SOURCE TEXT

►

Even if the comic did appear first, being a comic book adaptation of a live-action movie would make Konga (no relation, by the way) no more a toon than The Magic Sword (1962), Operation Bikini (1963), Santa Claus Conquers the Martians (1964) or any other Hollywood property that got turned into a Dell "Movie Classic". What made it different was that Charlton put out a second issue, and continued it bimonthly afterward. This put it in a class with Charlton's Gorgo and Reptilicus, rather than that of Gold Key's Fantastic Voyage or Fawcett's When Worlds Collide. As it is, Konga is better known as a comic book character than for his role in an American International Pictures production.

Konga started out as a chimpanzee in the possession of Professor Charles Decker (Michael Gough, who played Alfred in 1990s Batman films). Decker had acquired cute li'l Konga during an African adventure in which he'd also acquired a chemical way to make living things grow to enormous size. Needless to say, the chimp and the chemical got together before too much screen time had gone by (or before too many comics pages had been turned) as Decker attempted to use Konga in a typical mad scientist scheme. The transformation seems to have had the unexpected side effect of turning Konga into a gorilla. Poor guy — the only reason he committed murder was because he was under Decker's mind control, and they treated him the way they always treat giant apes, i.e., killed him. His only consolation was, Decker got it in the neck before he did.

◄

EXTRACTED INFORMATION
►

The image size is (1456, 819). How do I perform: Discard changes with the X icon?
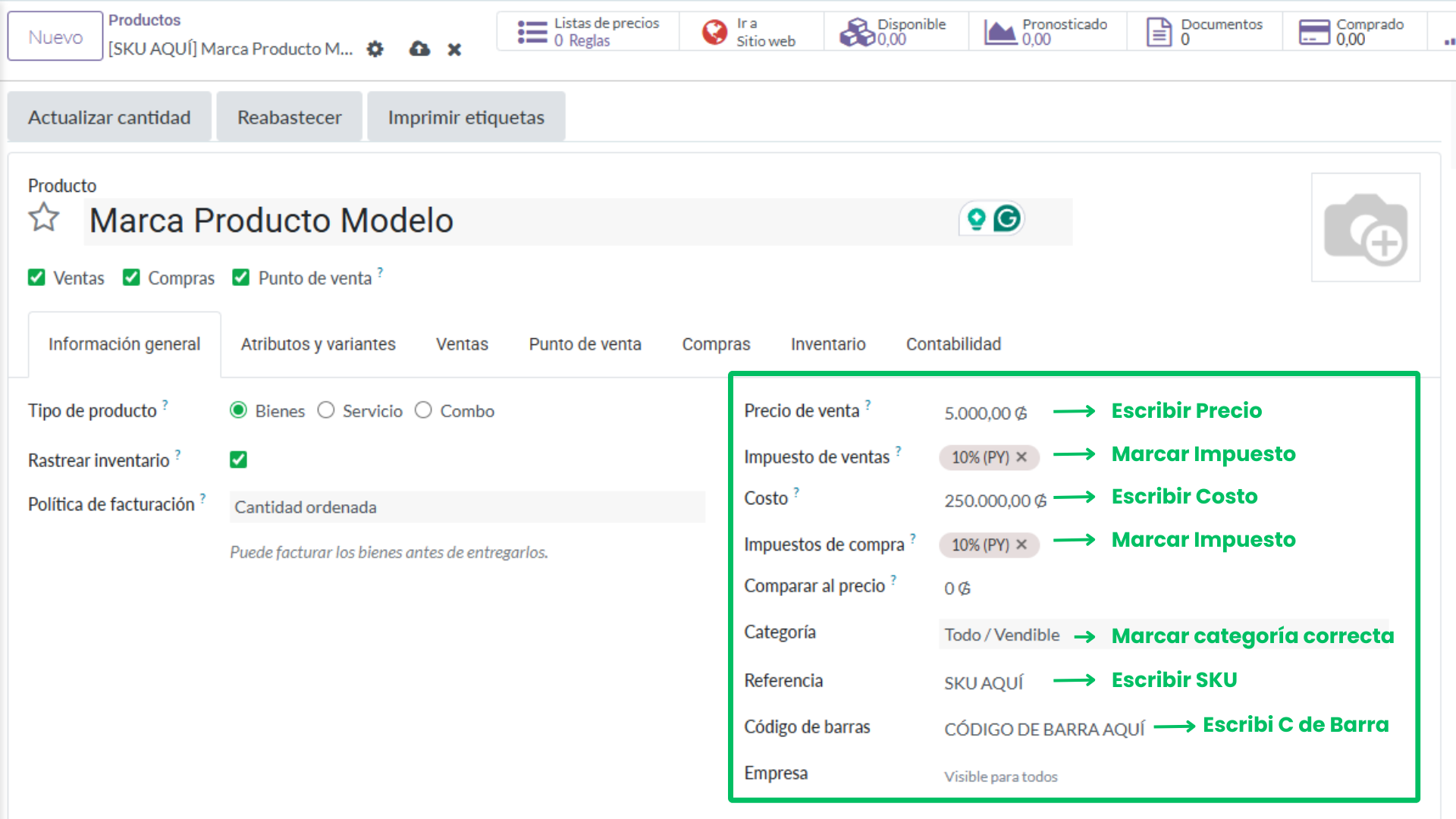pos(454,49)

◄
►

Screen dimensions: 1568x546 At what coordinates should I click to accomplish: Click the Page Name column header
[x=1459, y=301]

◄
►

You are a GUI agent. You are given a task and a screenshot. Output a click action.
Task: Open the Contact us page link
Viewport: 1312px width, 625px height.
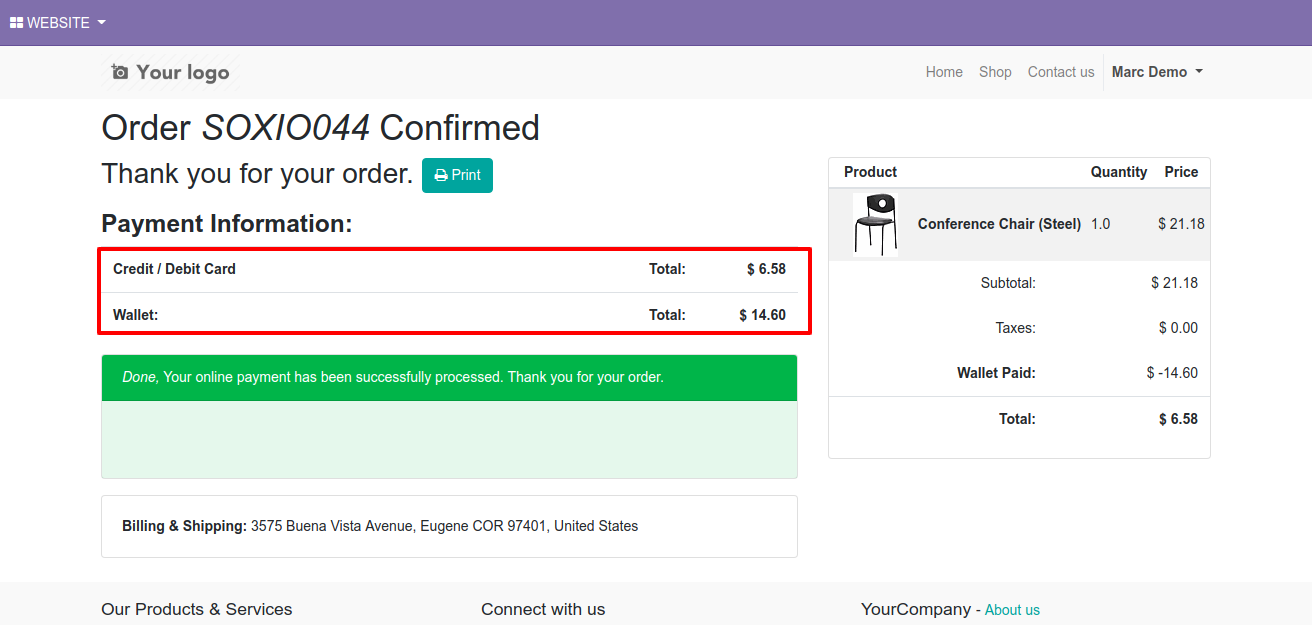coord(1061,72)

◄

WHAT YOU HAVE TO DO
In the text about Konga, how often did Charlton publish the comic after its second issue?

EXERCISE OUTPUT
Bimonthly.